- The task
Leaving the pictures aside, transcribe every line below exactly.

- Task inputs

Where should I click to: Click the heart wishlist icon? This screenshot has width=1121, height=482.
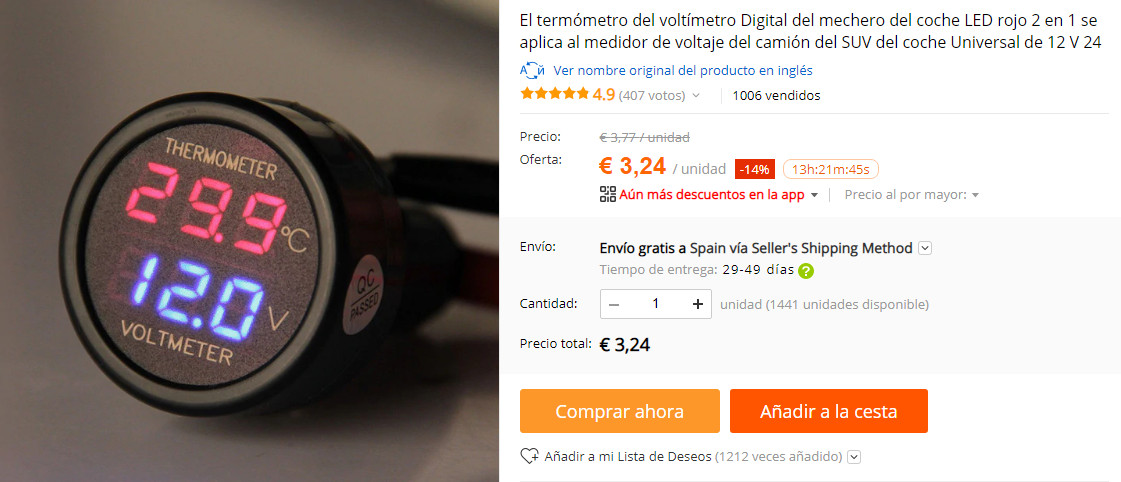point(529,456)
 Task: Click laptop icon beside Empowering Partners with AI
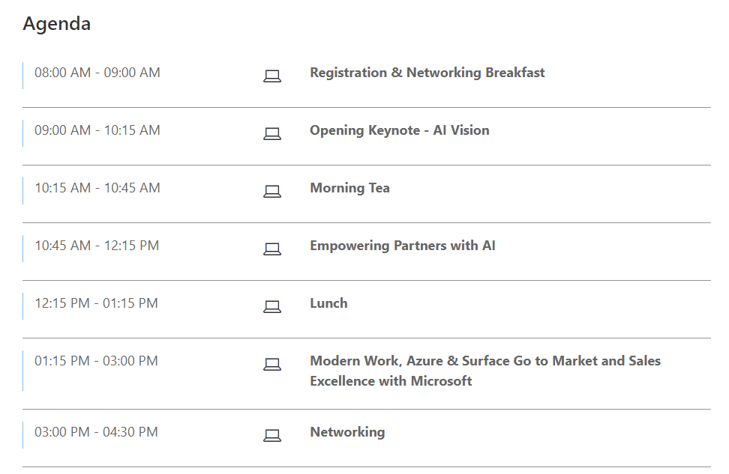click(x=272, y=249)
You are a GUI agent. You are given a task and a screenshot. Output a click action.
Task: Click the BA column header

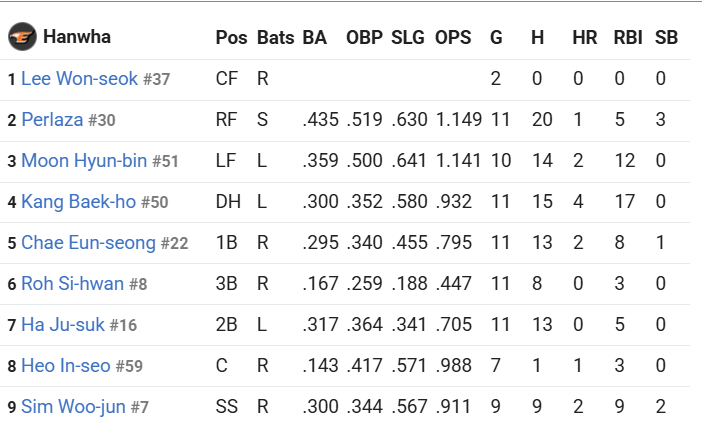pos(315,38)
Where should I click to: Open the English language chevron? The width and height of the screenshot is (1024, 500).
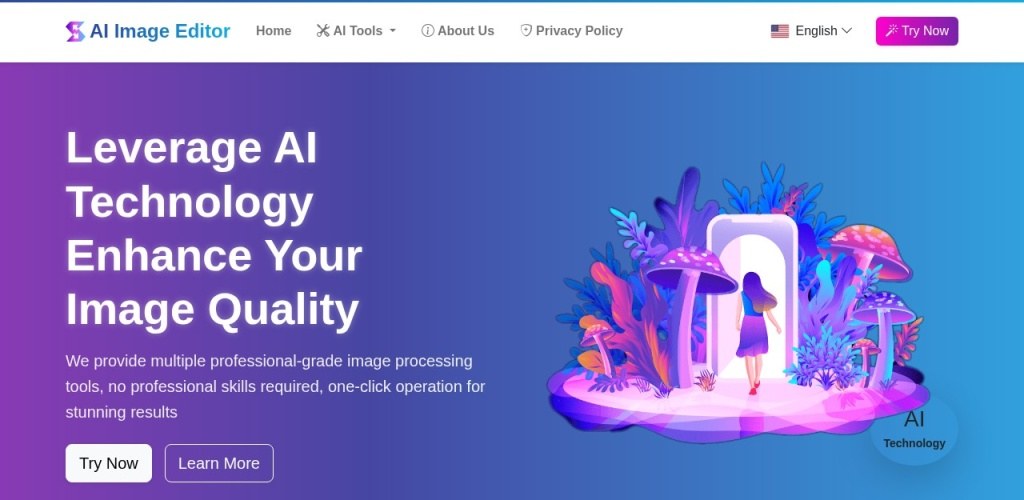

- Written solution
Where should I click to: Click the heart wishlist icon? This screenshot has width=1121, height=482.
point(529,456)
 Task: Click laptop icon beside Empowering Partners with AI
click(x=272, y=249)
You are a GUI agent. You are given a task and a screenshot. Output a click action.
Task: Click the BA column header

pos(315,38)
Where should I click to: Open the English language chevron? The width and height of the screenshot is (1024, 500).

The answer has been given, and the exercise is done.